Chapitre 76/17843%~13 min de lecture2 504 mots

Comme c'est sarcastique, les Francs crient : « Revanche ! », et les Sarrasins crient aussi : « Revanche ! »

Cette pensée traverse l'esprit de César en un éclair, pourtant elle ne gêne en rien son action. Il bondit, une main posant sur l'épaule de Geoffrey, la lumière ruisselant comme de l'eau pour former sur le dos du chevalier du Temple un large bouclier en forme d'armure d'écailles.

Les flèches des Sarrasins s'abattent comme une pluie d'orage — comme chaque fois auparavant, ils utilisent les flèches pour harceler et tuer l'ennemi, et quand l'ennemi est impréparé, même avec femmes et enfants à ses côtés, cette méthode est indubitablement fort efficace, mais aujourd'hui, toutes ces flèches tombent à court.

La « suivante » sur laquelle César s'appuyait a roulé derrière la caisse dès qu'il a bondi. On n'entend que quelques tintements secs tandis que plusieurs flèches sifflent au ras de ses cheveux et de ses oreilles, faillant clouer sa cape au sol, mais il n'est pas blessé le moins du monde.

Avant même que Geoffrey ne soit sur pied, il crie déjà à plein poumons, et les chevaliers saisissent immédiatement leurs boucliers un peu partout ou se mettent à l'abri derrière le chariot.

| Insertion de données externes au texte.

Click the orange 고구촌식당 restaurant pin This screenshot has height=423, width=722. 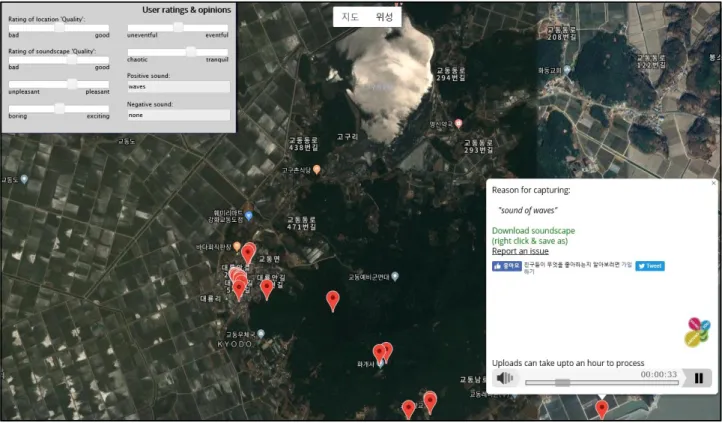click(316, 170)
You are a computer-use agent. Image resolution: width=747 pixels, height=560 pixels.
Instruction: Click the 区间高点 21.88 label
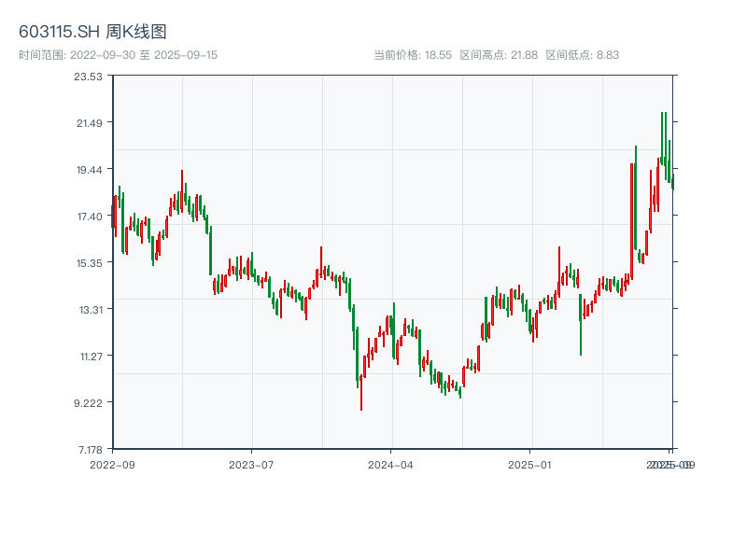pyautogui.click(x=499, y=55)
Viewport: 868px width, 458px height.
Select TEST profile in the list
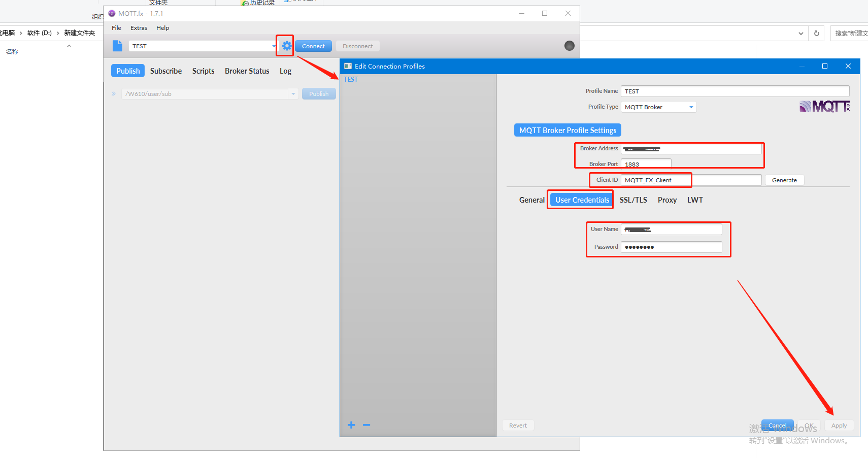coord(351,80)
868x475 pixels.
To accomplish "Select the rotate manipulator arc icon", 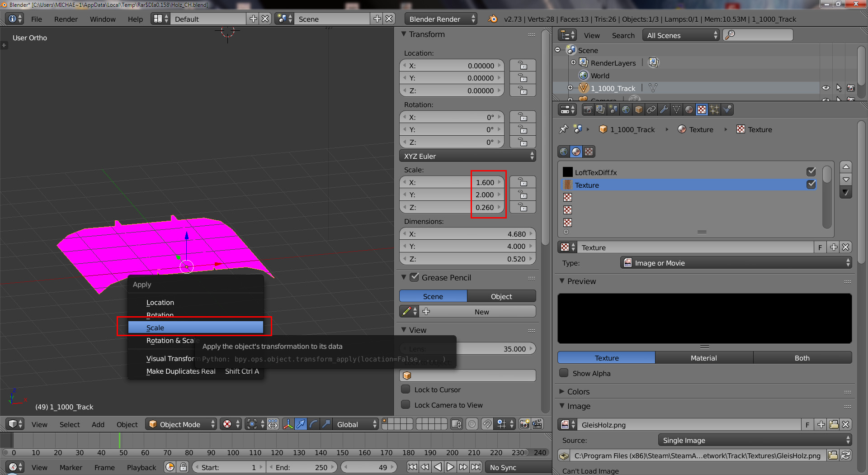I will coord(313,424).
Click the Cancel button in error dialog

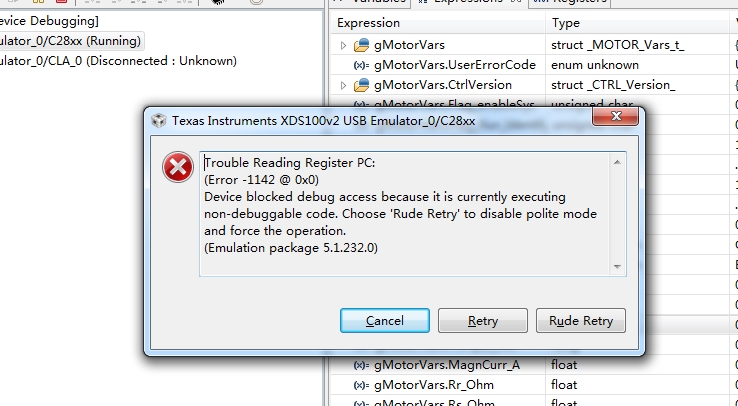[x=385, y=320]
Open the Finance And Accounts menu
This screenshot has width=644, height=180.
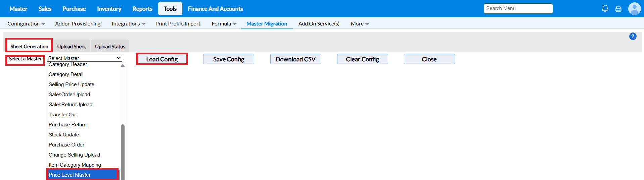pos(215,9)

Ce chariot de facture romaine sert généralement au transport de marchandises, avec un toit en demi-cylindre voûté, trois faces fermées et la quatrième formant une porte qui peut s'ouvrir.

À présent, cette porte est ouverte, et quatre chevaliers en armes sautent du chariot. Ils se précipitent vers le char, soulèvent la bâche de cuir de vache qui le recouvre, et sous la bâche apparaissent leurs armes : marteau, épée longue et fléau.

Les écuyers tout près ont déjà amené leurs chevaux. Ils montent en selle d'un bond et chargent les Sarrasins !

Le visage du chef sarrasin change radicalement. Ils se sont fait avoir !

Le funeste pressentiment d'avant n'était pas infondé. Le Prophète les avait déjà mis en garde, mais il a hésité plusieurs fois entre stopper net et une ultime hésitation, laissant finalement la chance l'emporter sur la raison.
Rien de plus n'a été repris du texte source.